In February, the Enrica Lexie encountered what were perceived to be pirates. The Marines fired warning shots, and reported the incident to their command in Bari, Italy. Later, aboard an Indian ship, the St. Anthony, two crewman were killed by fire from a tanker. There were several tankers in the vicinity of the incident, but only the Enrica Lexie reported pirate contact. Indian authorities sent out cutters and helicopters to urge the Lexie to port in India. India subsequently arrested two Italian Marines.
The Italian and Indian governments are at loggerheads over the issue, and resolution appears far off, as each side presents conflicting evidence.
This incident, among others, has had a dampening effect on international cooperation and reporting of piracy incidents.
During “Countering Piracy Week” and the Hanson Wade Combating Piracy Conference in London, in October, the chief of the International Maritime Bureau was quoted by news media as saying that vessels with private security are not reporting attempted attacks that other vessels were reporting before. Owners might hesitate to report attempted attacks in areas they travel in frequently for fear of more attacks.
So the problem is that cooperation is breaking down. Carriers and navies need information about attacks to counter the pirates, but a wave of under reporting is occurring.
One reason is the fear of liability — both personal and contractual — if a guard is held legally responsible for shooting at and perhaps killing or wounding either pirates or innocent fisherman — even though they may also be armed and look like pirates.
Next is the potential loss of business if cargo owners believe shipping to be unsafe. Also, insurance rates might be raised if insurers perceive increased risk. The possibility of a detour to port to report and fill out paperwork results in unplanned delays and potential loss of future contracts. Then there are those who may be engaged in marginally legal operations or carrying questionable cargo who are unlikely to provide reports.
Shippers complain that the system is a one-way street. They provide information, but get very little feedback on other reporting or trends.
Michael Frodl, of C-Level Maritime Risks, estimates that under reporting is significant. In July, August and September, there were at least two reported incidents, but Frodl estimates there were probably 12 to 14 incidents during that time.
The upshot for the United States and allied nations is that lack of cooperation in combating piracy will cost us all and make a tough job even tougher.
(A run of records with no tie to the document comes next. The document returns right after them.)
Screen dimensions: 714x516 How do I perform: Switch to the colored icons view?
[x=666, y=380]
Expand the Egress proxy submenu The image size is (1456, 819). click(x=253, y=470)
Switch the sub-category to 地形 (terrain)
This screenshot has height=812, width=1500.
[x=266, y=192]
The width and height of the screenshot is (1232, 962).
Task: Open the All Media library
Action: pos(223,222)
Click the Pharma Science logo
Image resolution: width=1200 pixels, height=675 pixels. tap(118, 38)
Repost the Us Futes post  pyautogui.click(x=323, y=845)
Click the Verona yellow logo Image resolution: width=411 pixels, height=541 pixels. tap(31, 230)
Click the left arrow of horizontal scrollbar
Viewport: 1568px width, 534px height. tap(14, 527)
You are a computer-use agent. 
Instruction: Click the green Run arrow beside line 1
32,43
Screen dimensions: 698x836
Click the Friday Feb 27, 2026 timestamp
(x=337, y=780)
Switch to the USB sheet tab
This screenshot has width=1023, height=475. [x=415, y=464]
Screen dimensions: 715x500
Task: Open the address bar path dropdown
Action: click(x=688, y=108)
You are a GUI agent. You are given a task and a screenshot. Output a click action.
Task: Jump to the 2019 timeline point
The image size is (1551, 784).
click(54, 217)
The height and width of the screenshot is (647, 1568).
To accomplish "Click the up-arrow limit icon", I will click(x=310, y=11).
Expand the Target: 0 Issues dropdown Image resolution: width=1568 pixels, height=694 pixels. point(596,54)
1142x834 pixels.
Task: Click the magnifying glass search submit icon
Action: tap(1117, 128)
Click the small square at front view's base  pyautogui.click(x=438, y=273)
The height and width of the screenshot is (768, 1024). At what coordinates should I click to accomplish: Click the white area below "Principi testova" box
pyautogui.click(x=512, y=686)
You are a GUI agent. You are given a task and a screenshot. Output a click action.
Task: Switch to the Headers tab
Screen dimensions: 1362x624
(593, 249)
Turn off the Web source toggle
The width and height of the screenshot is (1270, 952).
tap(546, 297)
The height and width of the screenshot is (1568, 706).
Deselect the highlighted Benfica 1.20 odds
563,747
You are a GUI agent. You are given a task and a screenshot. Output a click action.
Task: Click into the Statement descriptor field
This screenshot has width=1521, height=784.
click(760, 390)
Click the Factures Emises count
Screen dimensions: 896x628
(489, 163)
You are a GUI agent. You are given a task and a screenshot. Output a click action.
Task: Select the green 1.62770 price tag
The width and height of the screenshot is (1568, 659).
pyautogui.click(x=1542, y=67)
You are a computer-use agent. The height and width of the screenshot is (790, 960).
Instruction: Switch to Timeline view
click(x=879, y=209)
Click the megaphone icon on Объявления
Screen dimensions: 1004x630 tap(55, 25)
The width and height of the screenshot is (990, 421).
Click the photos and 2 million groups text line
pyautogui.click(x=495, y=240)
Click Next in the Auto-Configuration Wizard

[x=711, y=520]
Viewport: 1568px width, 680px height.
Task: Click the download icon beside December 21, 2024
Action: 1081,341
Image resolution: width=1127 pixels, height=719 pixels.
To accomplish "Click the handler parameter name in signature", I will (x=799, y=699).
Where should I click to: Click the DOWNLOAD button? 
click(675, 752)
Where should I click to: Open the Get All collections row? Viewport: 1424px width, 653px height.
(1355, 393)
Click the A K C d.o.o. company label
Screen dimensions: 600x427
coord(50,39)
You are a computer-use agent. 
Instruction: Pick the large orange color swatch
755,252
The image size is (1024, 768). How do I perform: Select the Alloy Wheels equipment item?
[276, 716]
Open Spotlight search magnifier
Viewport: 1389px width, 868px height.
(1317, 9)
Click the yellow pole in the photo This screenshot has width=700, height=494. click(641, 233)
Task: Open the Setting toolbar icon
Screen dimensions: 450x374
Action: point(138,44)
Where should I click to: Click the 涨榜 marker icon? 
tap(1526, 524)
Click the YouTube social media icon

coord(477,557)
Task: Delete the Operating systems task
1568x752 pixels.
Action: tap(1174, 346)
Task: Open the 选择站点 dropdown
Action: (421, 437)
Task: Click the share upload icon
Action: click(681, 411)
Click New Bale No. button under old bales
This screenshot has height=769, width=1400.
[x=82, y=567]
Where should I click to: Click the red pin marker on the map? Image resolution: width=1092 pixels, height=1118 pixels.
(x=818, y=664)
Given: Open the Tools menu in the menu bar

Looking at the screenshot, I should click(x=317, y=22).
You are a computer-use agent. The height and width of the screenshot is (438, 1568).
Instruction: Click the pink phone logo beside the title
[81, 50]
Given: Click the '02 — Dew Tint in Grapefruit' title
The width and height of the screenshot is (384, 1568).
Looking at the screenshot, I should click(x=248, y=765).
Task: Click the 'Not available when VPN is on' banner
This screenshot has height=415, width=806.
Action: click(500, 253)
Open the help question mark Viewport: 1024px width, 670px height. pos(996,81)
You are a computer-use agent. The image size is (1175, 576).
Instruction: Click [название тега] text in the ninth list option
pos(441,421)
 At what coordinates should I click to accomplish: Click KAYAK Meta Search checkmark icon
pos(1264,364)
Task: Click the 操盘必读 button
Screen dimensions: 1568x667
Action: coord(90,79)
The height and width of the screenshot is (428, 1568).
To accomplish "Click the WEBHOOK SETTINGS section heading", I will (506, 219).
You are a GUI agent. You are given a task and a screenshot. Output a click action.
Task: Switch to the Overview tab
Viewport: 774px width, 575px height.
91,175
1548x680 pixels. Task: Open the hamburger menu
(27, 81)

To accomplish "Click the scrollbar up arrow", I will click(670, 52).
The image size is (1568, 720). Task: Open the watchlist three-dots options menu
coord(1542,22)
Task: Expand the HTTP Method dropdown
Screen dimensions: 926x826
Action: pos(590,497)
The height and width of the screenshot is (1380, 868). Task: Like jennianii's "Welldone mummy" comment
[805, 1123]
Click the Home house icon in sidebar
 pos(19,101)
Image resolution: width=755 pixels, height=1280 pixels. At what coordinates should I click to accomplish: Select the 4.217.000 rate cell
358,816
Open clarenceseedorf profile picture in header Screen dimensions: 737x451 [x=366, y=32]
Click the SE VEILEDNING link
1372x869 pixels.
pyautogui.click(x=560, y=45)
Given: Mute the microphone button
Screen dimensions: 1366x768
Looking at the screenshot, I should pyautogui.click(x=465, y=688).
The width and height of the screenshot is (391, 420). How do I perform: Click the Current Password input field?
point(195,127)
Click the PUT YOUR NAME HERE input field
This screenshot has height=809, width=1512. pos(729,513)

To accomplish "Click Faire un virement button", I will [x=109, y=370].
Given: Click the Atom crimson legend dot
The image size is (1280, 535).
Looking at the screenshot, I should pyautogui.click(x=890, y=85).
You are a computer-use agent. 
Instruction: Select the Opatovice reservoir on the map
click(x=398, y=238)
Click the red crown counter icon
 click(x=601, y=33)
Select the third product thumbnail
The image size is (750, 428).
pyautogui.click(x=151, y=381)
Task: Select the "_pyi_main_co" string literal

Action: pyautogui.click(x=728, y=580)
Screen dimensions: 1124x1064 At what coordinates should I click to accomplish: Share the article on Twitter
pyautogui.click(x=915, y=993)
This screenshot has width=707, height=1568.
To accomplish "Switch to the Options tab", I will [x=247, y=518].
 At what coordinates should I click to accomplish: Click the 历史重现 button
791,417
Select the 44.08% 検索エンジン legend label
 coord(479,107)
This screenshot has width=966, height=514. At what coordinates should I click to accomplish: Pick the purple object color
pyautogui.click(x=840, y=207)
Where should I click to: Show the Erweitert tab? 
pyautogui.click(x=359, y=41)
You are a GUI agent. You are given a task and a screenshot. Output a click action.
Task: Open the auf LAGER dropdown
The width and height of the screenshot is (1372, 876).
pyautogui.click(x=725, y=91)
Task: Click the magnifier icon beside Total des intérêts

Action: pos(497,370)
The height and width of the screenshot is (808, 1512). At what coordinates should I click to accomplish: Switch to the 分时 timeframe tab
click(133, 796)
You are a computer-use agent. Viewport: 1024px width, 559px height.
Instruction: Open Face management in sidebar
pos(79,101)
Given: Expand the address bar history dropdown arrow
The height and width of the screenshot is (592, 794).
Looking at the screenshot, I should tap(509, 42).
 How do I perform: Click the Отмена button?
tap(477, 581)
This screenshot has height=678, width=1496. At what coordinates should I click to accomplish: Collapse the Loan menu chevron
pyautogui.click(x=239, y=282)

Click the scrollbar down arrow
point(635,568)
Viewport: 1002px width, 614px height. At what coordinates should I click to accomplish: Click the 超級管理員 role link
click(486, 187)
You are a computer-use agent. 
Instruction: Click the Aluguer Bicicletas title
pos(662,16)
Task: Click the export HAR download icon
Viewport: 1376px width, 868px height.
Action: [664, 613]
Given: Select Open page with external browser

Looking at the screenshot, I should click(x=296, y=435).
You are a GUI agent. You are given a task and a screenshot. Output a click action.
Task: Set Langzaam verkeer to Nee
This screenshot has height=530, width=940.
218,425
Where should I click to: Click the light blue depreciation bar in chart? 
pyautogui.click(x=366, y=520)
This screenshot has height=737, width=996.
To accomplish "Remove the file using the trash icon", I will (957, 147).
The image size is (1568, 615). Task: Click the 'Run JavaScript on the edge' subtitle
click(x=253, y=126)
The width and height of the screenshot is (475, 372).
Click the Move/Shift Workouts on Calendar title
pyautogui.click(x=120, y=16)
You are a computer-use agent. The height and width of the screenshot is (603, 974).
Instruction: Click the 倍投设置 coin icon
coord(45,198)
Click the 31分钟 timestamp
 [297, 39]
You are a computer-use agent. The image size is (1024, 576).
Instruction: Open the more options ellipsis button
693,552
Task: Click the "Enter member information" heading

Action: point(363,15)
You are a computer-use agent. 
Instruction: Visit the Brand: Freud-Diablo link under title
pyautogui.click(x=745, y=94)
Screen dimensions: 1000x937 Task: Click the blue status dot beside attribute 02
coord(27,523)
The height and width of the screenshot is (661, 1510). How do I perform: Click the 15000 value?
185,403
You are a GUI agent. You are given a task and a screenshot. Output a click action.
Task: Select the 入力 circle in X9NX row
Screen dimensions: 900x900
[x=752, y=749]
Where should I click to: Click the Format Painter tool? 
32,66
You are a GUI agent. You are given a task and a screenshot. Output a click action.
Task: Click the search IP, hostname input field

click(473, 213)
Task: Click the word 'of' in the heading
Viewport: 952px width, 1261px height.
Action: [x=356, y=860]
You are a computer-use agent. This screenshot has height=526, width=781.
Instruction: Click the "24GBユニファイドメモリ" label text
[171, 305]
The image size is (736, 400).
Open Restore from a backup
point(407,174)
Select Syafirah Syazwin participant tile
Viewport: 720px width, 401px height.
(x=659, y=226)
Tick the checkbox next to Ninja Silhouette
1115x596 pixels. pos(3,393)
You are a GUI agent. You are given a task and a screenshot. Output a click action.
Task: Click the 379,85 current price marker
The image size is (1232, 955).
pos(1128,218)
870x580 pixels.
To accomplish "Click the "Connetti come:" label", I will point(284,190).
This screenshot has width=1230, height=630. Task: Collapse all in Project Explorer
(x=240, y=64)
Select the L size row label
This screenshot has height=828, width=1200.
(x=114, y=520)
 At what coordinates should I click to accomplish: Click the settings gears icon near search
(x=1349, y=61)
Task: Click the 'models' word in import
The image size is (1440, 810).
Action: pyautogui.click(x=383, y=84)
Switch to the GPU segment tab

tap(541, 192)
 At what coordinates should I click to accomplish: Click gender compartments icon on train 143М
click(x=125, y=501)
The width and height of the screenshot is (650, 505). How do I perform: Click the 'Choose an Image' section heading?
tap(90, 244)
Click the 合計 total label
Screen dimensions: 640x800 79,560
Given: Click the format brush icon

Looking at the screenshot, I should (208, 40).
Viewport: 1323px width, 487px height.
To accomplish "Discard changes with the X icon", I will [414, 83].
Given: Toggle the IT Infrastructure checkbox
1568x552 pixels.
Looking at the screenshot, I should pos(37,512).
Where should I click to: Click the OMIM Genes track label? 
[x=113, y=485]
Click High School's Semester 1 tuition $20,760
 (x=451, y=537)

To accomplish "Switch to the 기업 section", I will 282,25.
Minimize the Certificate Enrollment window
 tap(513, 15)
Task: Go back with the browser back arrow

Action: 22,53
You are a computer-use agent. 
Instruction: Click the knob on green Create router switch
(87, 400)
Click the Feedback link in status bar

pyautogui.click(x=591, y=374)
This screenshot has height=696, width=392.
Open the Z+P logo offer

It will drive commodity prices up, and further fragment international cooperation on critical matters.
Remember that one of the roles of the Navy is to secure freedom of navigation.
As the piracy challenge is clearly beyond the capability of national navies alone, collaboration with the shippers is essential to getting control of this problem. Without their cooperation, a solution is not possible, and the problem gets worse. Better management and understanding of this issue are essential. If left uncontrolled, it will affect every nation. Trade in goods — both manufactured and raw materials — and maritime access are at risk. Lacking international agreement to address the problem could, in the worst cases, lead to conflict.